Section descriptions:

  1. metadata - Corpus-level statistics and build information
  2. words - Main word form index (451,371 unique forms) with aggregated statistics and full source_poems tracking
  3. lemma_index - Reverse index from lemmas to word forms (102,361 lemmas, alphabetically sorted) with source_poems tracking (v8)
  4. ambiguous_words - Words with multiple competing lemma interpretations (14,105 words)
  5. method_analytics - Performance statistics for each lemmatization method (76 methods)
  6. morphological_patterns - Distribution of POS + morphological form combinations (81 patterns)
  7. quality_tiers - Quality categorization statistics (4 tiers)
  8. corpus_timeline - Progressive statistics as batches were processed (1,090 entries)

SQLite Schema

The SQLite database provides fast indexed lookups with 4 tables:

words table:

  • word (TEXT PRIMARY KEY)
  • total_count (INTEGER)
  • first_seen (TEXT) - First batch where word appeared
  • last_seen (TEXT) - Last batch where word appeared
  • lemmas (TEXT) - Comma-separated list of lemmas
  • avg_confidence (REAL)

lemma_variants table:

  • lemma (TEXT)
  • word_form (TEXT)
  • count (INTEGER)
  • avg_confidence (REAL)
  • PRIMARY KEY (lemma, word_form)

method_stats table:

  • method (TEXT PRIMARY KEY)
  • total_uses (INTEGER)
  • avg_confidence (REAL)

ambiguous_words table:

  • word (TEXT PRIMARY KEY)
  • total_occurrences (INTEGER)
  • num_competing_lemmas (INTEGER)
  • needs_review (BOOLEAN)

Usage Examples

Python Example

#!/usr/bin/env python3
"""Example usage of the Estonian Runosong Corpus"""
import json
import gzip

# Load the corpus (use corpus_full_source_poems.json.gz for v8)
with gzip.open('corpus_full_source_poems.json.gz', 'rt', encoding='utf-8') as f:
    corpus = json.load(f)

# Look up a specific word
word = 'piiri'
if word in corpus['words']:
    data = corpus['words'][word]
    print(f"Word: {word}")
    print(f"  Lemmas: {data['lemmas']}")
    print(f"  POS tags: {data['pos_tags']}")
    print(f"  Forms: {data['forms']}")
    print(f"  Total count: {data['total_count']}")
    print(f"  Confidence: {data['avg_confidence']}")
    print(f"  Quality: {data['quality']}")

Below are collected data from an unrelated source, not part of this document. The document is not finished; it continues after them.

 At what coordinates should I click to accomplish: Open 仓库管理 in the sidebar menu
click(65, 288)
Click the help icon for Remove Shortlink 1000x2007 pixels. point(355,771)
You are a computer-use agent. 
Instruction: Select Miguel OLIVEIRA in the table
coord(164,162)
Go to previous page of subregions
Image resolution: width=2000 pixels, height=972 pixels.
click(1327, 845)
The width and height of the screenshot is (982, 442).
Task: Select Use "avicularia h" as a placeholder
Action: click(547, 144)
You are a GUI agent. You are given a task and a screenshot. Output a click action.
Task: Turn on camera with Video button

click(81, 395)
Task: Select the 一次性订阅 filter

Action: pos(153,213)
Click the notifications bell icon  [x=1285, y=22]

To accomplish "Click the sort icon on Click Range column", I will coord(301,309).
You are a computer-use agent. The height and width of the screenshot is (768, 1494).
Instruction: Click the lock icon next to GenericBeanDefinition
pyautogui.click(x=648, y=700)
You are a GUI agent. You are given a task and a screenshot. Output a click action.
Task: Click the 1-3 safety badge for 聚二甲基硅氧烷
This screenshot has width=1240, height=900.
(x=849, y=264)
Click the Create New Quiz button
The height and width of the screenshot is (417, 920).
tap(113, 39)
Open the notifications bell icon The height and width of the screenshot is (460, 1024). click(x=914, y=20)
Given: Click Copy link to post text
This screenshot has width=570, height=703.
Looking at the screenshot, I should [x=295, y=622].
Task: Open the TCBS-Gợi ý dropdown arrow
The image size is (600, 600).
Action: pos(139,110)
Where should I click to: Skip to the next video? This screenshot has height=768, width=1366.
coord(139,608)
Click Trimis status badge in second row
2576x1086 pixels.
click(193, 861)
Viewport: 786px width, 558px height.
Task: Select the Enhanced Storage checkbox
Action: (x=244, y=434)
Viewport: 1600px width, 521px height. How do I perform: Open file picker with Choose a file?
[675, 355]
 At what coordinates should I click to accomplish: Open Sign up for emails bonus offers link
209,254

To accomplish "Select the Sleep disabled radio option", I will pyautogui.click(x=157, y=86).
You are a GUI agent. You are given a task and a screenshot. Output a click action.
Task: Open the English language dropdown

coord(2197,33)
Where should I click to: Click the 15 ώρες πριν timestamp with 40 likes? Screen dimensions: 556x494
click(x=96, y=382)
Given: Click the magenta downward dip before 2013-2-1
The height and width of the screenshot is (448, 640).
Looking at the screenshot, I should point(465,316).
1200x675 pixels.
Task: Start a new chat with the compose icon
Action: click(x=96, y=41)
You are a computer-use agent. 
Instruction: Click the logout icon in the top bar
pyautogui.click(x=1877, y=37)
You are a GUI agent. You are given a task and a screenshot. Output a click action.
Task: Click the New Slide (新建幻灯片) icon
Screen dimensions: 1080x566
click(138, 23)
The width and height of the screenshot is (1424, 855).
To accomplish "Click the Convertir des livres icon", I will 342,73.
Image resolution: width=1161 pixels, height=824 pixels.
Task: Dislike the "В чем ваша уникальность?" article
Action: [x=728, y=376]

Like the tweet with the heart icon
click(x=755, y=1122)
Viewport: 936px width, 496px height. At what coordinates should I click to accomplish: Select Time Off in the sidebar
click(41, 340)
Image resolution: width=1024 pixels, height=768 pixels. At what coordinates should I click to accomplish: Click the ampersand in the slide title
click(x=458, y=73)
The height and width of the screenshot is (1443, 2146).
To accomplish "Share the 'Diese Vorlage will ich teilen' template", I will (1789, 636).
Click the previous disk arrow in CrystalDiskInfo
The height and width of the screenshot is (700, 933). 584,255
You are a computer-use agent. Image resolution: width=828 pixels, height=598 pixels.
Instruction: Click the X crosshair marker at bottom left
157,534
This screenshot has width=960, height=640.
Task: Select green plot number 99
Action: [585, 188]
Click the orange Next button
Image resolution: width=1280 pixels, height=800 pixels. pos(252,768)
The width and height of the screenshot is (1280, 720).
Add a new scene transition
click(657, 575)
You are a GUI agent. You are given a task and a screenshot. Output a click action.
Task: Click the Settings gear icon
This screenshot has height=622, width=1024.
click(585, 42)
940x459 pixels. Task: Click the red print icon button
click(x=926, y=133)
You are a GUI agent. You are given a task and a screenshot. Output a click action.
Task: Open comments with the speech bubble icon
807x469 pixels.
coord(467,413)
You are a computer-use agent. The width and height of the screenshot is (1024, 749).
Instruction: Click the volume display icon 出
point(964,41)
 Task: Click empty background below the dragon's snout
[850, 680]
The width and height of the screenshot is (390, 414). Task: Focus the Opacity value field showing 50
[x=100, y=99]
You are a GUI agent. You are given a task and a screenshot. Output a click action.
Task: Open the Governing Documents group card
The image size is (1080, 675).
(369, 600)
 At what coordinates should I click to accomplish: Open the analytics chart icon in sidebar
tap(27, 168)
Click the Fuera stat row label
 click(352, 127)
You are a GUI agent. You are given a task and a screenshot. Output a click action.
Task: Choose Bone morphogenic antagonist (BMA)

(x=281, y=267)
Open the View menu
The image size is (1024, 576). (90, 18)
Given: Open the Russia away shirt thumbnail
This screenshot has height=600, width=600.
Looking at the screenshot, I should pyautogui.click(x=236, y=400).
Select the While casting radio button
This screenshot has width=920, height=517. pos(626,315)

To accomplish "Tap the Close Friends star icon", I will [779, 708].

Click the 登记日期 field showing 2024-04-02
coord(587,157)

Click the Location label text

# Find all word forms for a lemma
lemma = 'piir'
if lemma in corpus['lemma_index']:
    variants = corpus['lemma_index'][lemma]
    print(f"\nVariants of '{lemma}': {variants}")

# Check ambiguous words
if word in corpus.get('ambiguous_words', {}):
    ambig = corpus['ambiguous_words'][word]
    print(f"\n'{word}' has competing lemmas: {ambig['competing_lemmas']}")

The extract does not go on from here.